The records below are to be retyped in full. Keep every word.

--

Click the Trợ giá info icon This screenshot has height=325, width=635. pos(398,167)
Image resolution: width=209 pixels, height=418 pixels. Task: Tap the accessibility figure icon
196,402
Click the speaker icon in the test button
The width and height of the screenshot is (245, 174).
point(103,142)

--

» EXPECTED OUTPUT:
Click the Trợ giá info icon This screenshot has height=325, width=635. pos(398,167)
Image resolution: width=209 pixels, height=418 pixels. Task: Tap the accessibility figure icon
196,402
Click the speaker icon in the test button
The width and height of the screenshot is (245, 174).
point(103,142)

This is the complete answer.